Prior findings of gender differences in lipid profiles over age are mirrored by gender differences in lipid-cognitive change relationships found in the current study. For men, effects were essentially concentrated before age 65 while for women effects were noted before and after age 65. As the period of effect may extend beyond age 65 for women, gender should be considered in future studies of the effect of lipids on cognitive performance and cognitive health in late life.

The lipoproteins apoA1, apoB, and the apoB/apoA1 ratio have not been examined in prior longitudinal studies of cognition. Recently these markers have been considered to be more reliable than routine lipid measurements to predict relevant outcomes including cardiovascular events (7-9). In the current study, findings for apoA1 were weaker compared to HDL. Meanwhile, ApoB showed stronger findings of association with cognitive trajectories compared to total cholesterol, though both were associated with risk of dementia in the analysis of twin pairs discordant for dementia. While total serum cholesterol was unrelated to cognitive trajectories in women, higher apoB values predicted verbal ability declines after age 65. Higher apoB values in males appeared to confer early advantages on perceptual speed and general cognitive performance but faster rates of decline before age 65, similar to total cholesterol but only observed for perceptual speed. ApoB levels tend to peak and then subsequently decline 10 years earlier in men (∼60 years) than women (∼70 years) (31). Thus, in the current study, higher apoB values in males may reflect better lipid homeostasis and thereby better-maintained cognitive performance until age 65, whereas higher apoB levels in women may confer a particular risk to declining performance after age 65. The apoB/apoA1 ratio showed few relationships with cognitive change and none were unique to that observed for apoB or apoA1. The comparability of apoB to the apoB/apoA1 ratio is consistent with a recent US study of CHD mortality (8).

Limitations

A greater number of significant findings were observed in women than in men, although power may have been reduced in men given a smaller sample size. Power to detect potential sex or age-period effects in the discordant pair analyses was untenable with 21 pairs.

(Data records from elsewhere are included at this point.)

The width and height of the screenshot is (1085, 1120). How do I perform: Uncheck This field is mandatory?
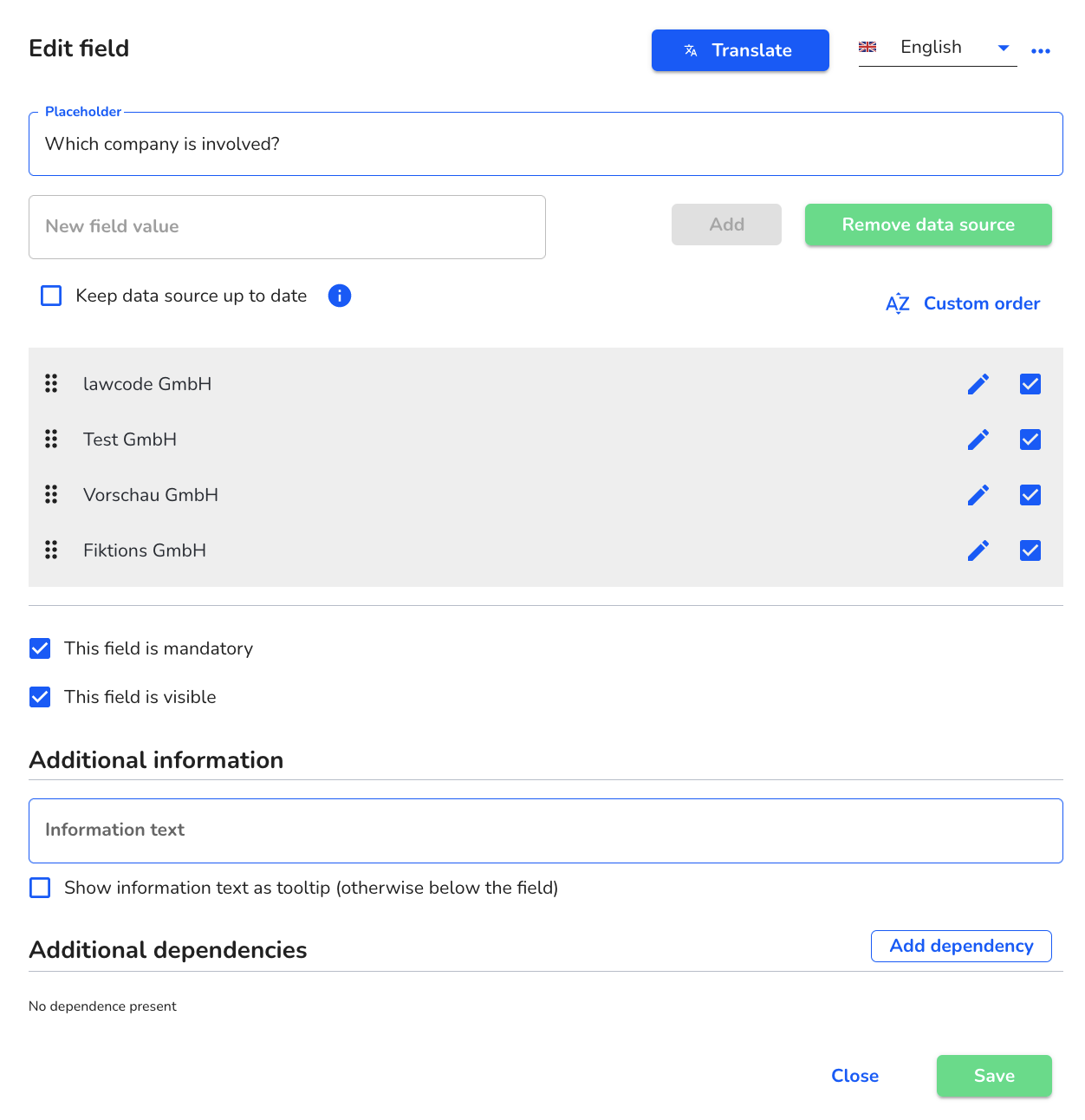[40, 648]
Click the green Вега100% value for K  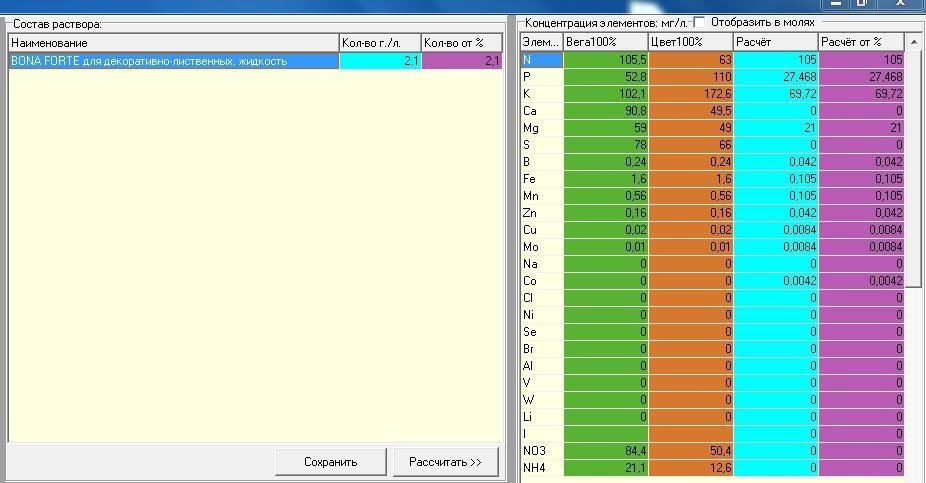click(605, 93)
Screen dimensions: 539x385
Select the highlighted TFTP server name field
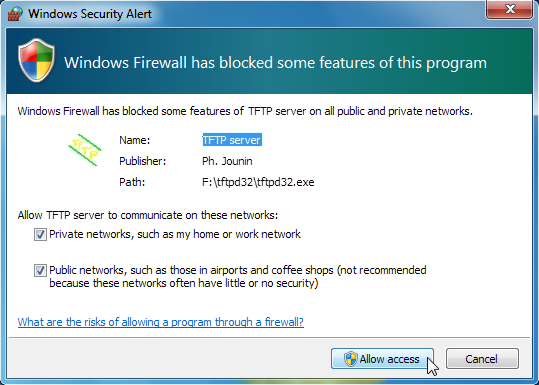tap(232, 140)
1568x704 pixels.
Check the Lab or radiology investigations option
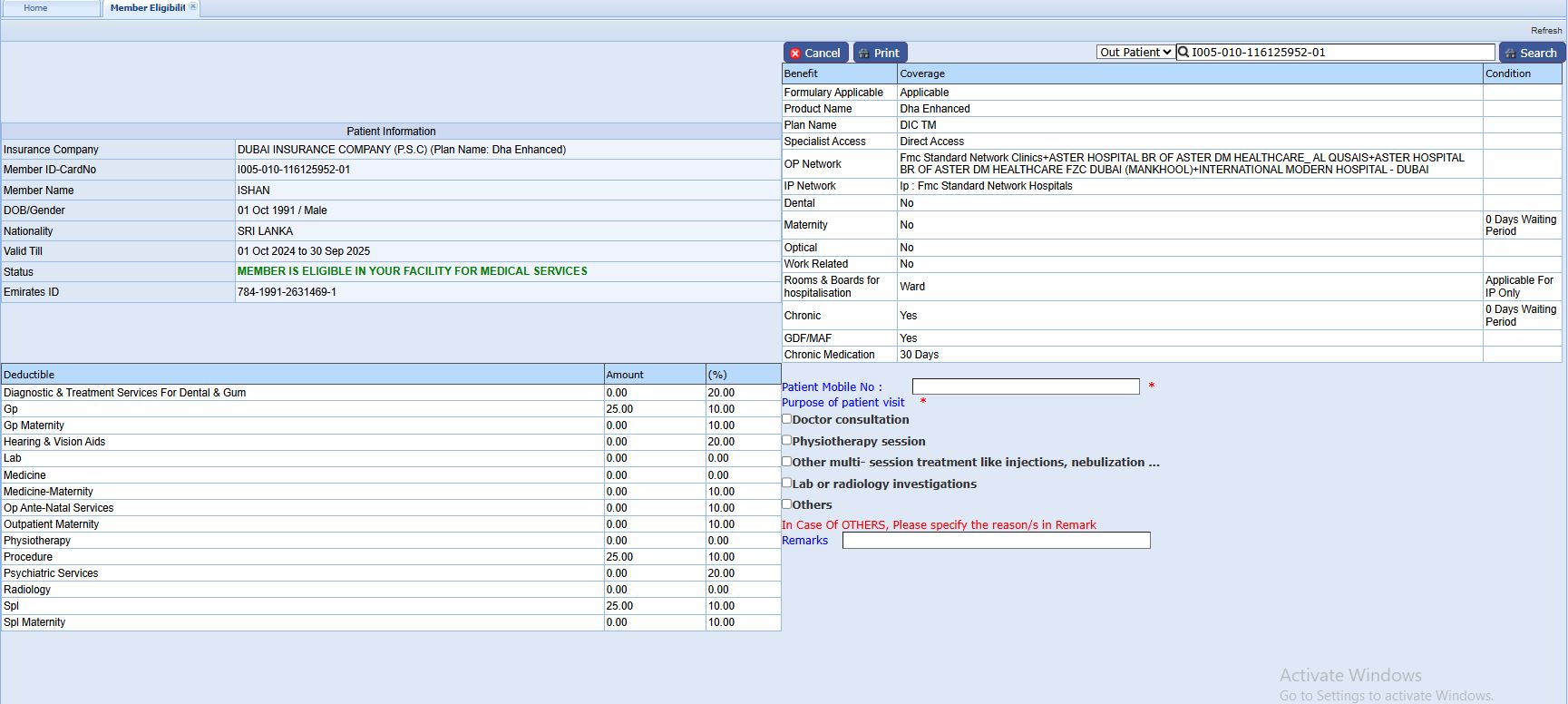[x=787, y=483]

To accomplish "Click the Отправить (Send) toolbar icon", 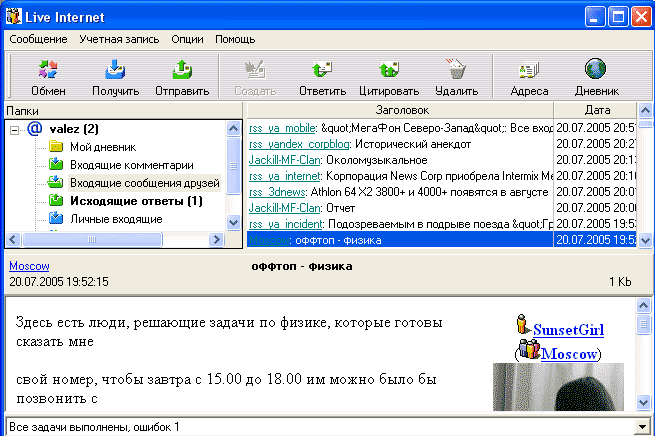I will point(181,71).
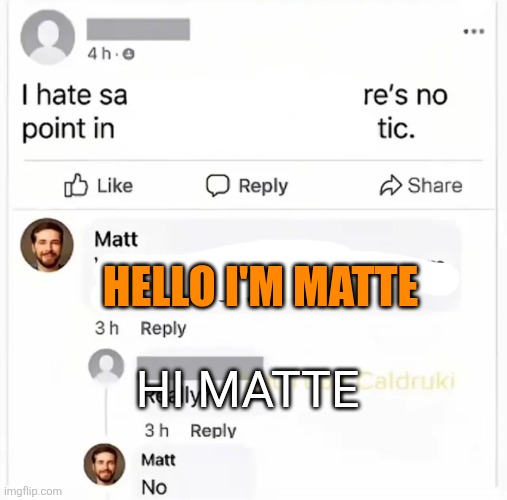Open Matt's name on the first comment
Image resolution: width=507 pixels, height=500 pixels.
116,239
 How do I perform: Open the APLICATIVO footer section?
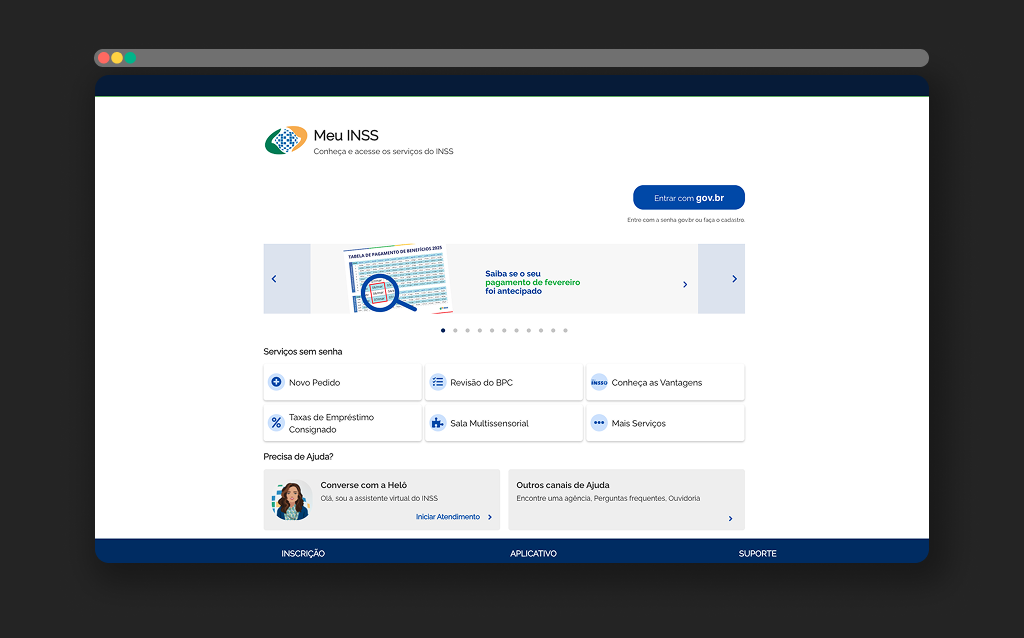[533, 553]
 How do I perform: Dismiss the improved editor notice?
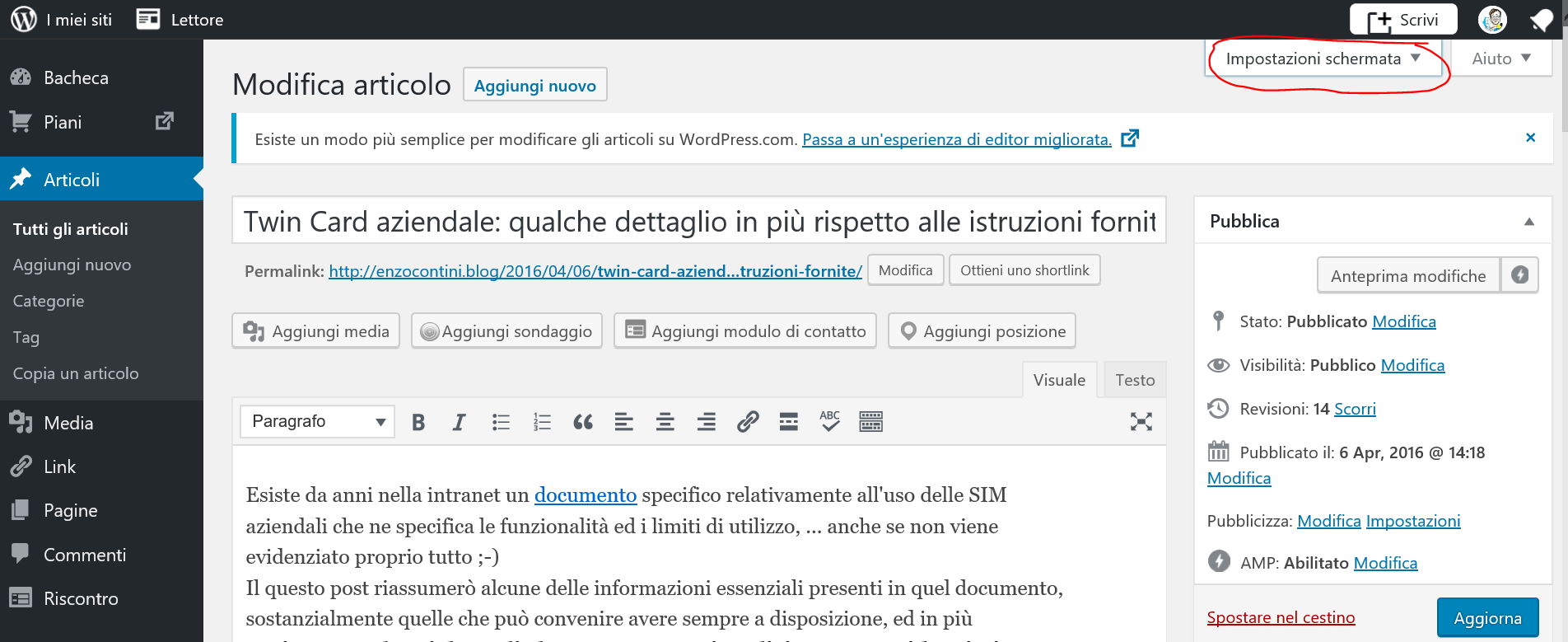tap(1530, 138)
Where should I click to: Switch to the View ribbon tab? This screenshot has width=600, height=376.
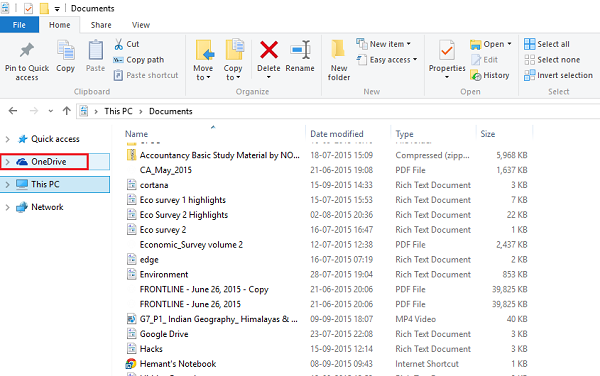(x=141, y=25)
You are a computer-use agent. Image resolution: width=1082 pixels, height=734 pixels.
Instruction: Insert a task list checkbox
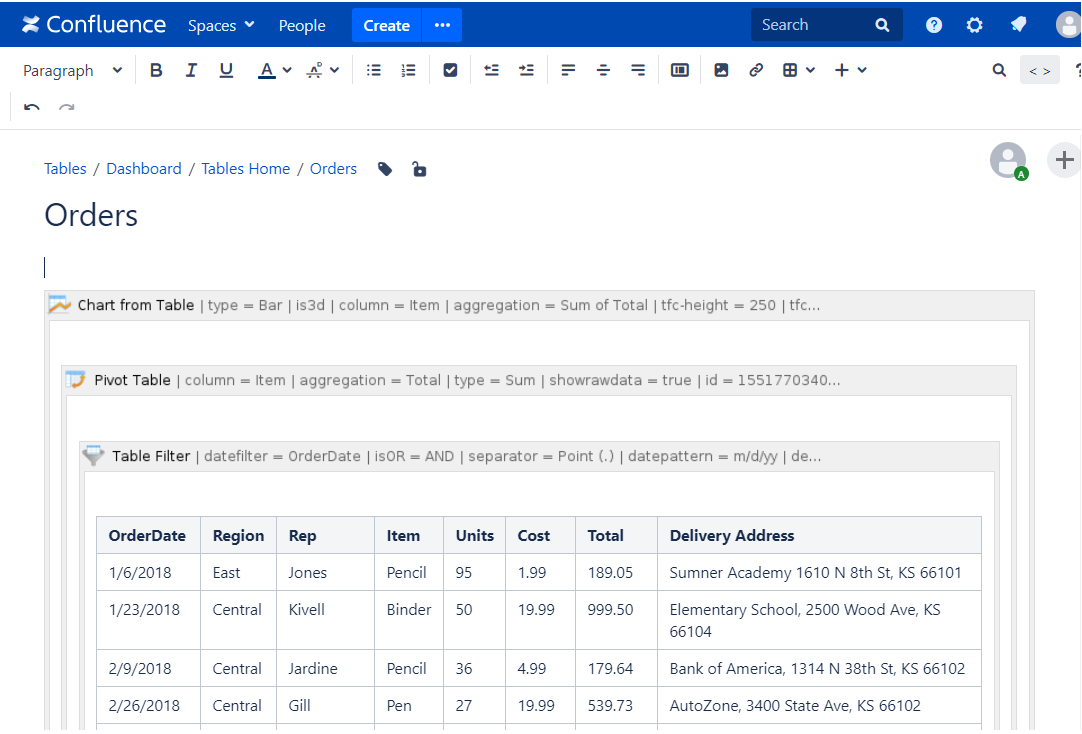pos(450,70)
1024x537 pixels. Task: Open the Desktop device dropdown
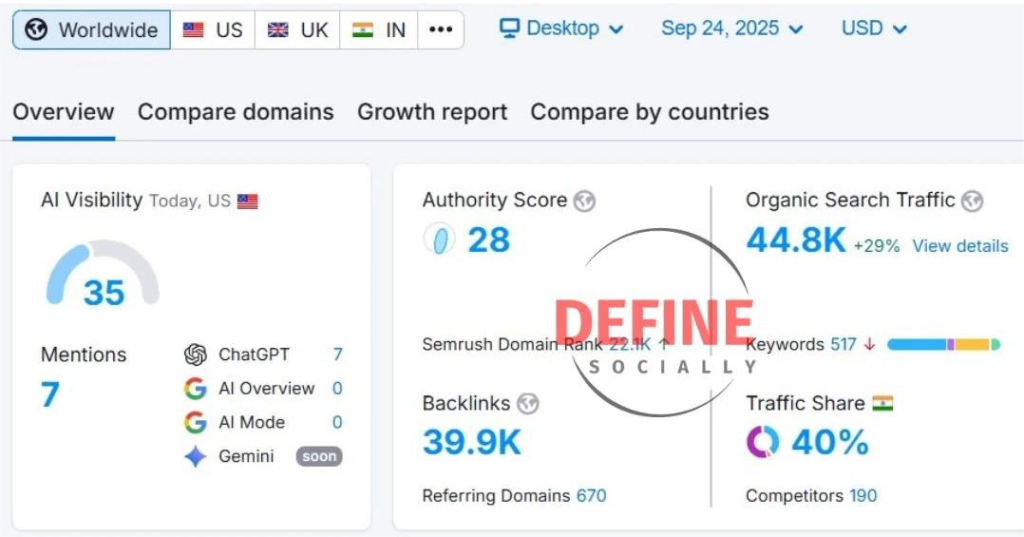(562, 29)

To reduce the number of tests and the chance of type 1 error, we considered omnibus three degree-of-freedom tests of the effect of each lipid on growth trajectories. With that, 30 analyses were performed each for males and for females (six lipid markers, five cognitive traits). Further adjustment of p-values in light of a-priori hypotheses is likely to be overly stringent. Nonetheless, Sidak–adjusted p-values, accounting for correlation among the cognitive traits, would have suggested values less than .0143 to be significant (http://www.quantitativeskills.com/sisa/calculations/bonfer.htm), resulting in 13% of analyses being significant rather than 25%, which is still well above 5% chance.

Conclusions

Cholesterol control is often included in advice about how to maintain cognitive health (e.g., the Alzheimer's Association/CDC Healthy Brain Initiative booklet (39)). Our results suggest that cholesterol control may be most salient for cognitive health in the young-old age period generally, and for women may extend into old-old age periods. Additional research is needed to confirm the noted gender differences in lipid-cognition relationships in the present study. Lastly, temporal relationships between longitudinal lipid and longitudinal cognitive profiles must be examined in future research to verify whether changes in serum lipids lead to changes in cognitive performance.

Footnotes

1

Ten individuals were determined to have dementia at baseline and were excluded.

2

Neither the cognitive battery nor lipids were assessed at IPT4; only a brief telephone cognitive screening was completed.

3

For HDL, assessed at fewer IPTs, 82% had values concurrent with their first IPT session.